The Dusty Donkey Emporium was conceived by Waikoloa Village resident and founding member of WDFI, Beverley Brand, who wanted to create an ongoing revenue source for the nonprofit organization.

“I thought it would be a good way to support the dry forest efforts now that I’m physically unable to help in the field,” said Brand.

While doing volunteer work in the forest preserve can be challenging, the thrift shop is easily accessible and it has become a place to socialize and learn about the unique environment of the region from the enthusiastic volunteers that manage the shop.

“It certainly took on a life of its own,” said Brand. “It has become a community builder, not just for Waikoloa Village, but the whole island. It’s something of a hub, there are people that come in every day just to visit.”

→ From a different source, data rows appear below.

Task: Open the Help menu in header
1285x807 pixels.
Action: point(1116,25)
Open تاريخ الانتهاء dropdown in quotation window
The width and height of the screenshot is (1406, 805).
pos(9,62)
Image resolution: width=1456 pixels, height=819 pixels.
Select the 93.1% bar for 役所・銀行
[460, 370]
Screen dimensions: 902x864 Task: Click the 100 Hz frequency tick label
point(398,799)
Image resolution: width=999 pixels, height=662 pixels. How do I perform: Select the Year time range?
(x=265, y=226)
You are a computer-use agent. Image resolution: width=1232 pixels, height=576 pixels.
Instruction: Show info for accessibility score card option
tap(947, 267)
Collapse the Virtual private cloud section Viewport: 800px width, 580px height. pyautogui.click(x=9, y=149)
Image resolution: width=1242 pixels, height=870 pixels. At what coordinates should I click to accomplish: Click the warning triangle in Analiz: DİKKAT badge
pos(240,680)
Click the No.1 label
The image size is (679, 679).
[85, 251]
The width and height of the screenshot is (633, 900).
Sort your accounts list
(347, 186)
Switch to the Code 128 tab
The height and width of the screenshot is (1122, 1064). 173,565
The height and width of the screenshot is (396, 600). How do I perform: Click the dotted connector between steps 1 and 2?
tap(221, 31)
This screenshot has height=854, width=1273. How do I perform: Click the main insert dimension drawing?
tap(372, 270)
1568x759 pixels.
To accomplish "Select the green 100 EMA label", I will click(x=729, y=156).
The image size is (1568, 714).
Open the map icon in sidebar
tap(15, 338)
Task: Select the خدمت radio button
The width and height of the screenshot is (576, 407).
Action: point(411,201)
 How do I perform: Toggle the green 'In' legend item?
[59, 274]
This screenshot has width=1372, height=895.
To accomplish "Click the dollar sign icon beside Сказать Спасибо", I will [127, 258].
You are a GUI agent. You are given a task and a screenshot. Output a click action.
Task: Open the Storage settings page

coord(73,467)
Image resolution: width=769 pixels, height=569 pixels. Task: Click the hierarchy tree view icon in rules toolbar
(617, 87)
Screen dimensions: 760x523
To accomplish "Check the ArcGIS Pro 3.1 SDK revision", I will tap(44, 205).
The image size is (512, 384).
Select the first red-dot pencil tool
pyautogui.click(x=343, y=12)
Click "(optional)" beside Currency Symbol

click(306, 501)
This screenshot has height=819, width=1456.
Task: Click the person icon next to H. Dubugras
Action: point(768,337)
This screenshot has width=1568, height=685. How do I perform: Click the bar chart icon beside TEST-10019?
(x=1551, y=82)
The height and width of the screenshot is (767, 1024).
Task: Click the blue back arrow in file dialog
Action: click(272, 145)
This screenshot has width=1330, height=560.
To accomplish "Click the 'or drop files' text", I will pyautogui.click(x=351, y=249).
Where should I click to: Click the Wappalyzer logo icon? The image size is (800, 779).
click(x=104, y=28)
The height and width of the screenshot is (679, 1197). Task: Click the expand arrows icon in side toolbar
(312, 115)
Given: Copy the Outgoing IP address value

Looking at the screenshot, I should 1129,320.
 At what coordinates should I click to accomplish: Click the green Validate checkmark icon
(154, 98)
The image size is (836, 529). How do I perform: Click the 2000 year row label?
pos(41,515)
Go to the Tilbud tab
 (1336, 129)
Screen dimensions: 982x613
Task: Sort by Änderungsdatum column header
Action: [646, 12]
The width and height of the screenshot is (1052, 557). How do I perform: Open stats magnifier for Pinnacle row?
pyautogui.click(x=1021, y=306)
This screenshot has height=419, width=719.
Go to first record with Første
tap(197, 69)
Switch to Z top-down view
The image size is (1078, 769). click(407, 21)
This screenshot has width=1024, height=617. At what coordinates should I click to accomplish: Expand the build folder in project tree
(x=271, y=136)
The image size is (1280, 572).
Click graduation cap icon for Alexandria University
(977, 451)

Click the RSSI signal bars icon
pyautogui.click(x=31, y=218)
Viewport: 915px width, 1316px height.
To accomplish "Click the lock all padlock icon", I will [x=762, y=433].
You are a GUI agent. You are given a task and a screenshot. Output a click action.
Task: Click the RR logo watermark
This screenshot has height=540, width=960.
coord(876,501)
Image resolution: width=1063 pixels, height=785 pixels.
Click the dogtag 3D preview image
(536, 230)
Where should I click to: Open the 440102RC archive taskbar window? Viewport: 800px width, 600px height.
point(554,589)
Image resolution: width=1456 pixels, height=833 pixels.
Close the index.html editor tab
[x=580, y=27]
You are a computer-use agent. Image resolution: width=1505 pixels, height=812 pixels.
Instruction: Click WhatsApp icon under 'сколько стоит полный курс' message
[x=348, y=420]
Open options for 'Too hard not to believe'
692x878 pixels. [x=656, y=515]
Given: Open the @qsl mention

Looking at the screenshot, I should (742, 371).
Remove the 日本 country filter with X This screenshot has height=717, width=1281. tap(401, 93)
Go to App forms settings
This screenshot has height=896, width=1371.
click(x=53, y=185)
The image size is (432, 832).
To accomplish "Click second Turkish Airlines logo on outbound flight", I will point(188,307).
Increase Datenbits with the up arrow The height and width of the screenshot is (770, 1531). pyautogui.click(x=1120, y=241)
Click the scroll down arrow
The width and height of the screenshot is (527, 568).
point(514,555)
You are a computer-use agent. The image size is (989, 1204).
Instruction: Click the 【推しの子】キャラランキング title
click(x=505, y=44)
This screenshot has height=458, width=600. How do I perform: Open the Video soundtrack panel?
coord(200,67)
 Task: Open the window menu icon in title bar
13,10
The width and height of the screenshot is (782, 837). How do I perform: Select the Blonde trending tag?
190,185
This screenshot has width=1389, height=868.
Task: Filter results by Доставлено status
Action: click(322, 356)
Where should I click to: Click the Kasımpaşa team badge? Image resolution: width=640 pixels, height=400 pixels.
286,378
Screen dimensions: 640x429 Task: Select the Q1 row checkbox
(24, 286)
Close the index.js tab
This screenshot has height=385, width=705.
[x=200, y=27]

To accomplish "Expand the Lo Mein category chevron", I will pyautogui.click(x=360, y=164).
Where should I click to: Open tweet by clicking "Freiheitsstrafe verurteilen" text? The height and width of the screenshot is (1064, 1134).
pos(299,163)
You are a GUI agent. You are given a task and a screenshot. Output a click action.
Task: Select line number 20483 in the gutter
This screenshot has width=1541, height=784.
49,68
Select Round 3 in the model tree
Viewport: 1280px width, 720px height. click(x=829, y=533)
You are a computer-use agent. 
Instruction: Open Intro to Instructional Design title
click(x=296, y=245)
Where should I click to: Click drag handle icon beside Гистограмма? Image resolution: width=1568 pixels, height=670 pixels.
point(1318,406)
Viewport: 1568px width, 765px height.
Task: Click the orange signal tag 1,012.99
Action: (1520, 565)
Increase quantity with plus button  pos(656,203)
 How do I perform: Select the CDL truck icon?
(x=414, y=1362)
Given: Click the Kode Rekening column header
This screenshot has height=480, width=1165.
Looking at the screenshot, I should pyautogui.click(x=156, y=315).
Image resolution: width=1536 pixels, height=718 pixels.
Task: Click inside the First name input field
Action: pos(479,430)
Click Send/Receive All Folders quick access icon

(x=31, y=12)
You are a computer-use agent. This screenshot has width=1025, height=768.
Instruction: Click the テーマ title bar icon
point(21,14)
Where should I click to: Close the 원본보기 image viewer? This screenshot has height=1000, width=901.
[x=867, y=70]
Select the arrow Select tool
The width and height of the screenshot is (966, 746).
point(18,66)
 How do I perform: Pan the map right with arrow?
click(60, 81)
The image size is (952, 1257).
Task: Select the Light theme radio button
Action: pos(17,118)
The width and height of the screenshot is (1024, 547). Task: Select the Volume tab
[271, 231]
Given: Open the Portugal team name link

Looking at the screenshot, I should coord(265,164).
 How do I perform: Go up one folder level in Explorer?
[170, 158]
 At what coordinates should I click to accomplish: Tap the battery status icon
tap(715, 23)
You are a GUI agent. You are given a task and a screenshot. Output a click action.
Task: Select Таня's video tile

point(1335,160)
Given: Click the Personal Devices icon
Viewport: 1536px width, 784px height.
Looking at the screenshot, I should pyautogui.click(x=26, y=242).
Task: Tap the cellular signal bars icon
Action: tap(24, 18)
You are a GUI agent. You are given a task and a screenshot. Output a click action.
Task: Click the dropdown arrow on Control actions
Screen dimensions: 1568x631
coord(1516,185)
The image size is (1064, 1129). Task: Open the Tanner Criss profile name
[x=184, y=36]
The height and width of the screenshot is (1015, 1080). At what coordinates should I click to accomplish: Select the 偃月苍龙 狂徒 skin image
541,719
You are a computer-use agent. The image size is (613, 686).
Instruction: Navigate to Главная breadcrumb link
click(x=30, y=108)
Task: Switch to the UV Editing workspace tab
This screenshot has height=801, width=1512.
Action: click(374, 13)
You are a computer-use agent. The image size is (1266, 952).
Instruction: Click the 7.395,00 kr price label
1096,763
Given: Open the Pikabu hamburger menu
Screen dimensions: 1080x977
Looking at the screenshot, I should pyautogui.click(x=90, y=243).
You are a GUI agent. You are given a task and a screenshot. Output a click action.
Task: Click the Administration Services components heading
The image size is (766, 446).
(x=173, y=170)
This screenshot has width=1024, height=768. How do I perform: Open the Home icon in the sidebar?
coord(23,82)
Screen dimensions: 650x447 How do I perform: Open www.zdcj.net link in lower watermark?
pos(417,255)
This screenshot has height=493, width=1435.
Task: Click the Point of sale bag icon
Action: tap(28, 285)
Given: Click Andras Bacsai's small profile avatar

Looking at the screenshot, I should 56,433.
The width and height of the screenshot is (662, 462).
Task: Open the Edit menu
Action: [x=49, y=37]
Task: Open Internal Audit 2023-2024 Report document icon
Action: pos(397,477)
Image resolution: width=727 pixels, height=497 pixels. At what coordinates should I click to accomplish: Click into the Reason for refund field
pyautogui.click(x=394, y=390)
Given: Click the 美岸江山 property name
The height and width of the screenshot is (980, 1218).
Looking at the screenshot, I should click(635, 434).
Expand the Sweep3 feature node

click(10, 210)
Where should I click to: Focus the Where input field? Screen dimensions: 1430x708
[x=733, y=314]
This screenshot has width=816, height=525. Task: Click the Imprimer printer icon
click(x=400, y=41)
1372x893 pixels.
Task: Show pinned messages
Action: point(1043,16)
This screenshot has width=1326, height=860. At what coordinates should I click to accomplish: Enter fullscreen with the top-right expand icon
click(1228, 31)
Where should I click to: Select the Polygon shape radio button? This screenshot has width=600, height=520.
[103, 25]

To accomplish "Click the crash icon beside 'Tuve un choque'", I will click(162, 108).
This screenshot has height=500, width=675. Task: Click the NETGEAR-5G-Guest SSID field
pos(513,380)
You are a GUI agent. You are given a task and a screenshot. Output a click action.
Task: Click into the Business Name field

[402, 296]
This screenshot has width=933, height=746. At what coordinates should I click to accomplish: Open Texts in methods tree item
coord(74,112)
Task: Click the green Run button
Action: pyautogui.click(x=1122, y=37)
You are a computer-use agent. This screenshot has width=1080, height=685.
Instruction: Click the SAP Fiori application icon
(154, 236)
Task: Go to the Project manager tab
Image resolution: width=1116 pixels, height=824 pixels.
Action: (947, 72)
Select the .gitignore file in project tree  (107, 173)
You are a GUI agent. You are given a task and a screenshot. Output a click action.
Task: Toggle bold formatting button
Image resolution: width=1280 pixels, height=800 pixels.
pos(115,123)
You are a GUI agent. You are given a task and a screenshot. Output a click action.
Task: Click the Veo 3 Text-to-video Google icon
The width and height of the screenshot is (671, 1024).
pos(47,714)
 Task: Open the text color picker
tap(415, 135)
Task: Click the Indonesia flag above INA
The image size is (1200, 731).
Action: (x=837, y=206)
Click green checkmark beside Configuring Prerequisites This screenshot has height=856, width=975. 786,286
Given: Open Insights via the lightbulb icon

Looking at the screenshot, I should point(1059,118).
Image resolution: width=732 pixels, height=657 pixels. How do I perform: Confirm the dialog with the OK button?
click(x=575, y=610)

Three days per week, converted horse stables are opened up and clothing racks are wheeled out into the covered walkways. In a matter of minutes, the stables become an open-air retail shop with a volunteer workforce as eclectic as the items sold within.

From forest conservation followers to life-long thrifters, a unique community has formed at the shop. Long-time WDFI supporter Linda Williamson said that her first visit to the Dusty Donkey was to drop off donations but she left with a volunteer job.

“I’ve loved it from the minute I started, I love the comradery,” said Williamson.

Volunteer cashier and seasoned treasure hunter Deanna Pogue has been donating her time at the thrift shop for years.

“I love marrying stuff to people,” she said, “when someone is looking for a special item or needs something specific, I like finding it for them.”

Kehau Tremaine found the thrift shop and the volunteers that work there to be a welcoming group where “you can feel the aloha spirit.”

In that spirit, she has also found satisfaction in repairing and reselling items that may have otherwise been discarded.

“I cannot throw things away, I was brought up in a poor family, everything we had was recycled. If we can make use of it, or sell it, then that’s better than throwing it away,” she said.

As a nonprofit concerned with environmental stewardship, recycling, and reusing items collected in the community is an important part of WDFI’s values system and mission. Ultimately, shopping at the Dusty Donkey Emporium results in the planting of thousands of native trees including the iconic wiliwili (Erythrina sandwicensis) which might make the thrift shop one of the most sustainable places to shop on the island.

As Brand says, “there are just so many pluses”.

The Dusty Donkey Emporium is from 9 a.m. to 1 p.m. Tuesday, Thursday, and Saturday. Donations are accepted during this time.


The Waikoloa Dry Forest Initiative is a 501(c)(3) nonprofit whose mission is to protect, promote, and restore native Hawaiian Dry Forest.